Да, тут действовала, безусловно, некая иная сила! Кабы такое было единожды, он, фон Штраубе, и согласился бы с комтуром Литтой, что любое злодейство, вроде той ловушки с падающей на голову каменной балкой, могли изобрести заново и Орден тут ни при чем; но когда во второй, в третий раз… В подобные совпадения молодой барон уже решительно не мог поверить!
Две силы открыли смертельную охоту на него, и рычаг одной из этих сил управлялся рукою, каким-то образом соприкосновенной с Орденом. И эта вторая сила была много опаснее первой, ибо она была гораздо изощренней в делах убийства.
Однако если сил таких было две, то и двигали ими, возможно, две совершенно разные причины — к осознанию этого он только нынче пришел. Предположим, комтур прав и его, фон Штраубе, неосторожные слова там, в карете, каким-то путем дошедшие до ушей заговорщиков, испугали их и побудили к решительным действиям.
Но какова, какова же могла быть другая причина, несомненно тянущаяся к Ордену?! К тому самому Ордену, одной из главных забот которого как раз и была забота о его, фон Штраубе, безопасности. Ибо его высокое предназначение являлось как раз важнейшей из орденских тайн, в какой-то мере смыслом существования всего орденского братства.
Эта причина пока оставалась непостижима для ума, была так же неуловима для разума, как были неуловимы для глаз те, кто подвешивал к потолку балку, пропитывал ядом исподнее и дрова.
. . . . . . . . . . . . . . . . . . . . . . . . . . . . . . . . . . . . . . . . . . . . . . . . . . . . .
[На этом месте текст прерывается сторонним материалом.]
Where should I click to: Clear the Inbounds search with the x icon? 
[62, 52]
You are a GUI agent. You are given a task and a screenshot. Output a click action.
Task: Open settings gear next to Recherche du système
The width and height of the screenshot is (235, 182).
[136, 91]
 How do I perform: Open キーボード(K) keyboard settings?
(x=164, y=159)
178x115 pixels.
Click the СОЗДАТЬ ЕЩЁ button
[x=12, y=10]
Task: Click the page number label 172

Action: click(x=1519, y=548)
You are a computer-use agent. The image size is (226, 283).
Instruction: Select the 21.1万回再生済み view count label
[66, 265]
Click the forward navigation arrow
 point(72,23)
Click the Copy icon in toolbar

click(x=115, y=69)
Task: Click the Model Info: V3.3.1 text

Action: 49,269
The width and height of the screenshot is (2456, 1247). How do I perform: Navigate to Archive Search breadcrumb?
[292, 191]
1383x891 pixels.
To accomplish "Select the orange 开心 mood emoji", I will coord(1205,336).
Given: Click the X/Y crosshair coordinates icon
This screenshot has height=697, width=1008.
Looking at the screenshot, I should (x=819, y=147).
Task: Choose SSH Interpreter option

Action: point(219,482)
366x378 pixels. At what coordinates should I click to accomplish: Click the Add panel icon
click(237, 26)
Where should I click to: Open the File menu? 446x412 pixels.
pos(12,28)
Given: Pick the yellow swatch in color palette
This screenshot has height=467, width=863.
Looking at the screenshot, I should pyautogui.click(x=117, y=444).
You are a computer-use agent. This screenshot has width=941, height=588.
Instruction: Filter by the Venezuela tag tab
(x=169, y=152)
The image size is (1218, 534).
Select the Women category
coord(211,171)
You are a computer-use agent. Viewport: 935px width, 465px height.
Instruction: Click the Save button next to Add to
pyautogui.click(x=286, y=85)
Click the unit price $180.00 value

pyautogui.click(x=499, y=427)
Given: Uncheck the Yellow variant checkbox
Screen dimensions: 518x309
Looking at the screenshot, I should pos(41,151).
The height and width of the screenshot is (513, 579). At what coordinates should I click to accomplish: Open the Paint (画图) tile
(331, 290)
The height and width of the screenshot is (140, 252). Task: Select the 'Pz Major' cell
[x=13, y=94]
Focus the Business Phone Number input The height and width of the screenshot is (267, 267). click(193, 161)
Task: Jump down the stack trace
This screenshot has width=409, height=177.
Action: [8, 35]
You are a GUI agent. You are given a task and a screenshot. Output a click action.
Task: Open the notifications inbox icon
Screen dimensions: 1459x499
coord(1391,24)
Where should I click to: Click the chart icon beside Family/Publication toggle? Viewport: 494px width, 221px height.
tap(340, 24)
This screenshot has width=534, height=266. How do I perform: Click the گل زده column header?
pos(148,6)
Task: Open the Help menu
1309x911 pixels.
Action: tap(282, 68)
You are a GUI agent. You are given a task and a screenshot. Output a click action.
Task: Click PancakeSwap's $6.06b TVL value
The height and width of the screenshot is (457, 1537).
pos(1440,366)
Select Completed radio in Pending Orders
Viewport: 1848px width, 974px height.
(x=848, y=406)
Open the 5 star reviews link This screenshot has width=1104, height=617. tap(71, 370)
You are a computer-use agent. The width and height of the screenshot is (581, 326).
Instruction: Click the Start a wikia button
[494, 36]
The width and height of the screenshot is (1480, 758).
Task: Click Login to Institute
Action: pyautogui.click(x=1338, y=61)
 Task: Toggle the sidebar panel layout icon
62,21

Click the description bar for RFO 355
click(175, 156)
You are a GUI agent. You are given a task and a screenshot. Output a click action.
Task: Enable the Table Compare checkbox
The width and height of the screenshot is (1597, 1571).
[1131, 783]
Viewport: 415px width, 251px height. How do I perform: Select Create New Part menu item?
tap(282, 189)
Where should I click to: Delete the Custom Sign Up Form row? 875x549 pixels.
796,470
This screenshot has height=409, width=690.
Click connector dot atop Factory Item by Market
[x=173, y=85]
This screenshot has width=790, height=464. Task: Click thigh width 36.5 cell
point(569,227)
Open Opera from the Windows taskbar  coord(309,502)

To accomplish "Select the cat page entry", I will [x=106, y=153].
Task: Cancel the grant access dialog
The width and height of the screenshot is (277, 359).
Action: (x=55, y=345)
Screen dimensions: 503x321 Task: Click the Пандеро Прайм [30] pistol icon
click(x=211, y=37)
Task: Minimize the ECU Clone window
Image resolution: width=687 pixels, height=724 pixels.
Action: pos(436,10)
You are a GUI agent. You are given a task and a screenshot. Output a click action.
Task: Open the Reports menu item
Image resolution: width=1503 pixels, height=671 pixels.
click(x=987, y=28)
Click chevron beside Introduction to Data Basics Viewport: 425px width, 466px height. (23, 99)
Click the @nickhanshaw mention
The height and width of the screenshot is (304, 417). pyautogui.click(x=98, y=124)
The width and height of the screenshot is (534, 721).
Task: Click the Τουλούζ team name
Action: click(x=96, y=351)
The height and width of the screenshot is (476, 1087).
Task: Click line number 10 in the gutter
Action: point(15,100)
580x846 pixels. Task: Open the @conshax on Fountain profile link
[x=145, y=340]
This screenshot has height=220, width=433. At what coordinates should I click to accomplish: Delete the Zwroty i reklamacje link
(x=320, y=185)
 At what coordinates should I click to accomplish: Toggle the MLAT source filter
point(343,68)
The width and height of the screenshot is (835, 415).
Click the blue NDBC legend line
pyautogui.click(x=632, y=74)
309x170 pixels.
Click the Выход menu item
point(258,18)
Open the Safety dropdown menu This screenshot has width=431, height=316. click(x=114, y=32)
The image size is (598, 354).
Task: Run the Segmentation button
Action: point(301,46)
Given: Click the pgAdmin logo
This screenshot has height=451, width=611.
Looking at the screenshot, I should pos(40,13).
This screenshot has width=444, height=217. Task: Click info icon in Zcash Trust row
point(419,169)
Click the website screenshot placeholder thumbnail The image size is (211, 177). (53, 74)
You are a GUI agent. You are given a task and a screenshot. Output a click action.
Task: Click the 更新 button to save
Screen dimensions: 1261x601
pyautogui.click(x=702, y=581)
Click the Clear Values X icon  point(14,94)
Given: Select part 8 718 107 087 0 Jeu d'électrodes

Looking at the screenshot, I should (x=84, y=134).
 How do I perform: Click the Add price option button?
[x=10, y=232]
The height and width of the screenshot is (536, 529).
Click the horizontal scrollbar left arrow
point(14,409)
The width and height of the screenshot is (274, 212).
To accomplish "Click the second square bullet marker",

Лишь нынче утром придя заключению о этих двух силах, движимых совершенно разными побуждениями, сейчас фон Штраубе направлялся к отцу Иерониму, чтобы поделиться своими невеселыми мыслями со слепцом. Кому еще, как не слепцу, и узреть силу, прячущуюся во тьме? Ум у слепца, несмотря на его года, был вполне ясен, об орденских делах и помышлениях он знал, пожалуй, не меньше, чем комтур Литта, а после того как отец Иероним спас его от напавших злоумышленников, фон Штраубе доверял ему больше, чем кому-либо в этом мире, где даже воздуху не слишком следует доверять…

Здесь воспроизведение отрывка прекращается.